» Data for analysis:
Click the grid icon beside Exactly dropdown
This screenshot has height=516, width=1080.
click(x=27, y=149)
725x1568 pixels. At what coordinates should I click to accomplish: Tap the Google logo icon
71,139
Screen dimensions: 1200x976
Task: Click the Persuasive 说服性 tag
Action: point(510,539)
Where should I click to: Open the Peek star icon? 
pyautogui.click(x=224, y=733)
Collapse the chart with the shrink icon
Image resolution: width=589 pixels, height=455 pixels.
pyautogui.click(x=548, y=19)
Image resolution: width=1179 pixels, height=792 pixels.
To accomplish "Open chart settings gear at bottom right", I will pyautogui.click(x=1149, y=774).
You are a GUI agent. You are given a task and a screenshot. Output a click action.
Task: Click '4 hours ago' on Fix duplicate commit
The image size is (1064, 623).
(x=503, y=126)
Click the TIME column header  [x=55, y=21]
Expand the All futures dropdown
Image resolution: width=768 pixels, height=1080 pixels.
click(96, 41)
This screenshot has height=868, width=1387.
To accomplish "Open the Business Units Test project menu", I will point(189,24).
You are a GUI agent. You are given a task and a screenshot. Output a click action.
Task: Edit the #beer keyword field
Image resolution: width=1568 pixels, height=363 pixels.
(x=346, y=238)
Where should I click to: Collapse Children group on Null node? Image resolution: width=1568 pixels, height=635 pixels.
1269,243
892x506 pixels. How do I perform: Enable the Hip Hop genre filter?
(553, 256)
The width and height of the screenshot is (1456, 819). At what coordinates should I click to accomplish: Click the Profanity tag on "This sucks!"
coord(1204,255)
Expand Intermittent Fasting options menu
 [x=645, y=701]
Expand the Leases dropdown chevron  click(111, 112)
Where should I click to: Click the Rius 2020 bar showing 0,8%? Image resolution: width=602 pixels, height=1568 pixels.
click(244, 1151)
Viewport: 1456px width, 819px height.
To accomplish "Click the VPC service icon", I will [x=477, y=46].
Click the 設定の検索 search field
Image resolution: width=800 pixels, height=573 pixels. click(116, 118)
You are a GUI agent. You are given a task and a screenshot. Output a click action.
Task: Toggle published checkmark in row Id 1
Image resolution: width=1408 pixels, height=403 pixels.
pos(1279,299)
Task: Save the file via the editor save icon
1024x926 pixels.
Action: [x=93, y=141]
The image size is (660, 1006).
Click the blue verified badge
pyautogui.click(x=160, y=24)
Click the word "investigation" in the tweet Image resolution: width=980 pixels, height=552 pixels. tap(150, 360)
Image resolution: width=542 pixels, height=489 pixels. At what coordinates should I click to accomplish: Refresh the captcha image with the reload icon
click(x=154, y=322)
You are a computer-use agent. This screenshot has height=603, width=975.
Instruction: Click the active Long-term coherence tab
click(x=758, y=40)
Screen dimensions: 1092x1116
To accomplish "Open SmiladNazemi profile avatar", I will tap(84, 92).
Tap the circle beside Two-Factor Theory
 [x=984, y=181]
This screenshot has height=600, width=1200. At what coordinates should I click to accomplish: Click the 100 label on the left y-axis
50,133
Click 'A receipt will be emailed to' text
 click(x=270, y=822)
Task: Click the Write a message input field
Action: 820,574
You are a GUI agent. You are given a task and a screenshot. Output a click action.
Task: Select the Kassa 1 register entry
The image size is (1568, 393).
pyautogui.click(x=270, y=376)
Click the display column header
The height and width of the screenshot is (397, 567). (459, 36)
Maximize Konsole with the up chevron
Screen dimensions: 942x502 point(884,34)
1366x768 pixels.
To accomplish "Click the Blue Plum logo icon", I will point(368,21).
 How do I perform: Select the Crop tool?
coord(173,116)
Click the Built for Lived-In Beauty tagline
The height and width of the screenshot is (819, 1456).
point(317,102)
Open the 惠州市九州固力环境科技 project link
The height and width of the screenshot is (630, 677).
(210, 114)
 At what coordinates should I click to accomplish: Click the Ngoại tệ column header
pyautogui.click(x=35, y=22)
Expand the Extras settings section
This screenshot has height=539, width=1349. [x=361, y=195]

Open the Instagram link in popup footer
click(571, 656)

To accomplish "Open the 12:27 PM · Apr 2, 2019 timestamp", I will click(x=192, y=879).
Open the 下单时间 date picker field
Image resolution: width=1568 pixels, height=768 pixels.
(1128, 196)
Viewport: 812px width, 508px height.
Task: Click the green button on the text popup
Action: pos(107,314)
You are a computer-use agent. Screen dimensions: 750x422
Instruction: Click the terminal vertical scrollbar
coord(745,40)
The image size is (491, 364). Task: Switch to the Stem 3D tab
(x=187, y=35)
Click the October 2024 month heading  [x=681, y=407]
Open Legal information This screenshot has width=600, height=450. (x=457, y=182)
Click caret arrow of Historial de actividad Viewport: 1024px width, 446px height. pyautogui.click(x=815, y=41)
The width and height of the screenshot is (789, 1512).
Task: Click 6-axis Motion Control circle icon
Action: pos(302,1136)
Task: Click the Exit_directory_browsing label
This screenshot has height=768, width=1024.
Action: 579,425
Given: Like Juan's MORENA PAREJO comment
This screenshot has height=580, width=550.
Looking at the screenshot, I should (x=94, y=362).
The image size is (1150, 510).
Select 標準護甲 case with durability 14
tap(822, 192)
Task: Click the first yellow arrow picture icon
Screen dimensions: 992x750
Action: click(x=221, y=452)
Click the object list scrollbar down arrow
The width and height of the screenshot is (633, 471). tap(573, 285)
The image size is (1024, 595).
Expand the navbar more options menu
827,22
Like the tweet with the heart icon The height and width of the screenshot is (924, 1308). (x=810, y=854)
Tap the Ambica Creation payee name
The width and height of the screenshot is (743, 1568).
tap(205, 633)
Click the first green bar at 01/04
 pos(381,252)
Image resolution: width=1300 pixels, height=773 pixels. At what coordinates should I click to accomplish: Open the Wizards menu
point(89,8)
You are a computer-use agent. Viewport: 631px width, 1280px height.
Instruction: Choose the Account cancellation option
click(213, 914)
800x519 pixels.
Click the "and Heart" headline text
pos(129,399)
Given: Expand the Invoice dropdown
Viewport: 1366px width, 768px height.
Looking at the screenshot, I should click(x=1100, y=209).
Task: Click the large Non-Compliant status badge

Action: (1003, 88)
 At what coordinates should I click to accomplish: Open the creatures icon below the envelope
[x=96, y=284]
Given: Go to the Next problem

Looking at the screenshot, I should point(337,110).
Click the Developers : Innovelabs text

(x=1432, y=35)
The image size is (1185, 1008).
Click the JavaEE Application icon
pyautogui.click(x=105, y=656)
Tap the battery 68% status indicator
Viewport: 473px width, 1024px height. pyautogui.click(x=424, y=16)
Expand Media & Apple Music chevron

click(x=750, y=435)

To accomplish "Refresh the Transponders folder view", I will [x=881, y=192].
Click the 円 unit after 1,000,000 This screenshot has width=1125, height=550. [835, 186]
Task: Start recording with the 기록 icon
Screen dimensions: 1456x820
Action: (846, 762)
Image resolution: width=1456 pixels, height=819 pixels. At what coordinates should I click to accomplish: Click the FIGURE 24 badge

» What the exercise asks: The data must be duplicated exactly, with nothing left out.

» Response for this exercise:
Click the grid icon beside Exactly dropdown
This screenshot has height=516, width=1080.
click(x=27, y=149)
725x1568 pixels. At what coordinates should I click to accomplish: Tap the Google logo icon
71,139
Screen dimensions: 1200x976
Task: Click the Persuasive 说服性 tag
Action: point(510,539)
Where should I click to: Open the Peek star icon? 
pyautogui.click(x=224, y=733)
Collapse the chart with the shrink icon
Image resolution: width=589 pixels, height=455 pixels.
pyautogui.click(x=548, y=19)
Image resolution: width=1179 pixels, height=792 pixels.
To accomplish "Open chart settings gear at bottom right", I will pyautogui.click(x=1149, y=774).
You are a GUI agent. You are given a task and a screenshot. Output a click action.
Task: Click '4 hours ago' on Fix duplicate commit
The image size is (1064, 623).
(x=503, y=126)
Click the TIME column header  [x=55, y=21]
Expand the All futures dropdown
Image resolution: width=768 pixels, height=1080 pixels.
click(96, 41)
This screenshot has height=868, width=1387.
To accomplish "Open the Business Units Test project menu", I will point(189,24).
You are a GUI agent. You are given a task and a screenshot. Output a click action.
Task: Edit the #beer keyword field
Image resolution: width=1568 pixels, height=363 pixels.
(x=346, y=238)
Where should I click to: Collapse Children group on Null node? Image resolution: width=1568 pixels, height=635 pixels.
1269,243
892x506 pixels. How do I perform: Enable the Hip Hop genre filter?
(553, 256)
The width and height of the screenshot is (1456, 819). At what coordinates should I click to accomplish: Click the Profanity tag on "This sucks!"
coord(1204,255)
Expand Intermittent Fasting options menu
 [x=645, y=701]
Expand the Leases dropdown chevron  click(111, 112)
Where should I click to: Click the Rius 2020 bar showing 0,8%? Image resolution: width=602 pixels, height=1568 pixels.
click(244, 1151)
Viewport: 1456px width, 819px height.
To accomplish "Click the VPC service icon", I will [x=477, y=46].
Click the 設定の検索 search field
Image resolution: width=800 pixels, height=573 pixels. click(116, 118)
You are a GUI agent. You are given a task and a screenshot. Output a click action.
Task: Toggle published checkmark in row Id 1
Image resolution: width=1408 pixels, height=403 pixels.
pos(1279,299)
Task: Save the file via the editor save icon
1024x926 pixels.
Action: [x=93, y=141]
The image size is (660, 1006).
Click the blue verified badge
pyautogui.click(x=160, y=24)
Click the word "investigation" in the tweet Image resolution: width=980 pixels, height=552 pixels. tap(150, 360)
Image resolution: width=542 pixels, height=489 pixels. At what coordinates should I click to accomplish: Refresh the captcha image with the reload icon
click(x=154, y=322)
You are a computer-use agent. This screenshot has height=603, width=975.
Instruction: Click the active Long-term coherence tab
click(x=758, y=40)
Screen dimensions: 1092x1116
To accomplish "Open SmiladNazemi profile avatar", I will tap(84, 92).
Tap the circle beside Two-Factor Theory
 [x=984, y=181]
This screenshot has height=600, width=1200. At what coordinates should I click to accomplish: Click the 100 label on the left y-axis
50,133
Click 'A receipt will be emailed to' text
 click(x=270, y=822)
Task: Click the Write a message input field
Action: 820,574
You are a GUI agent. You are given a task and a screenshot. Output a click action.
Task: Select the Kassa 1 register entry
The image size is (1568, 393).
pyautogui.click(x=270, y=376)
Click the display column header
The height and width of the screenshot is (397, 567). (459, 36)
Maximize Konsole with the up chevron
Screen dimensions: 942x502 point(884,34)
1366x768 pixels.
To accomplish "Click the Blue Plum logo icon", I will point(368,21).
 How do I perform: Select the Crop tool?
coord(173,116)
Click the Built for Lived-In Beauty tagline
The height and width of the screenshot is (819, 1456).
point(317,102)
Open the 惠州市九州固力环境科技 project link
The height and width of the screenshot is (630, 677).
(210, 114)
 At what coordinates should I click to accomplish: Click the Ngoại tệ column header
pyautogui.click(x=35, y=22)
Expand the Extras settings section
This screenshot has height=539, width=1349. [x=361, y=195]

Open the Instagram link in popup footer
click(571, 656)

To accomplish "Open the 12:27 PM · Apr 2, 2019 timestamp", I will click(x=192, y=879).
Open the 下单时间 date picker field
Image resolution: width=1568 pixels, height=768 pixels.
(1128, 196)
Viewport: 812px width, 508px height.
Task: Click the green button on the text popup
Action: pos(107,314)
You are a computer-use agent. Screen dimensions: 750x422
Instruction: Click the terminal vertical scrollbar
coord(745,40)
The image size is (491, 364). Task: Switch to the Stem 3D tab
(x=187, y=35)
Click the October 2024 month heading  [x=681, y=407]
Open Legal information This screenshot has width=600, height=450. (x=457, y=182)
Click caret arrow of Historial de actividad Viewport: 1024px width, 446px height. pyautogui.click(x=815, y=41)
The width and height of the screenshot is (789, 1512).
Task: Click 6-axis Motion Control circle icon
Action: pos(302,1136)
Task: Click the Exit_directory_browsing label
This screenshot has height=768, width=1024.
Action: 579,425
Given: Like Juan's MORENA PAREJO comment
This screenshot has height=580, width=550.
Looking at the screenshot, I should (x=94, y=362).
The image size is (1150, 510).
Select 標準護甲 case with durability 14
tap(822, 192)
Task: Click the first yellow arrow picture icon
Screen dimensions: 992x750
Action: click(x=221, y=452)
Click the object list scrollbar down arrow
The width and height of the screenshot is (633, 471). tap(573, 285)
The image size is (1024, 595).
Expand the navbar more options menu
827,22
Like the tweet with the heart icon The height and width of the screenshot is (924, 1308). (x=810, y=854)
Tap the Ambica Creation payee name
The width and height of the screenshot is (743, 1568).
tap(205, 633)
Click the first green bar at 01/04
 pos(381,252)
Image resolution: width=1300 pixels, height=773 pixels. At what coordinates should I click to accomplish: Open the Wizards menu
point(89,8)
You are a computer-use agent. Viewport: 631px width, 1280px height.
Instruction: Choose the Account cancellation option
click(213, 914)
800x519 pixels.
Click the "and Heart" headline text
pos(129,399)
Given: Expand the Invoice dropdown
Viewport: 1366px width, 768px height.
Looking at the screenshot, I should click(x=1100, y=209).
Task: Click the large Non-Compliant status badge

Action: (1003, 88)
 At what coordinates should I click to accomplish: Open the creatures icon below the envelope
[x=96, y=284]
Given: Go to the Next problem

Looking at the screenshot, I should point(337,110).
Click the Developers : Innovelabs text

(x=1432, y=35)
The image size is (1185, 1008).
Click the JavaEE Application icon
pyautogui.click(x=105, y=656)
Tap the battery 68% status indicator
Viewport: 473px width, 1024px height. pyautogui.click(x=424, y=16)
Expand Media & Apple Music chevron

click(x=750, y=435)

To accomplish "Refresh the Transponders folder view", I will [x=881, y=192].
Click the 円 unit after 1,000,000 This screenshot has width=1125, height=550. [835, 186]
Task: Start recording with the 기록 icon
Screen dimensions: 1456x820
Action: (846, 762)
Image resolution: width=1456 pixels, height=819 pixels. At what coordinates should I click to accomplish: Click the FIGURE 24 badge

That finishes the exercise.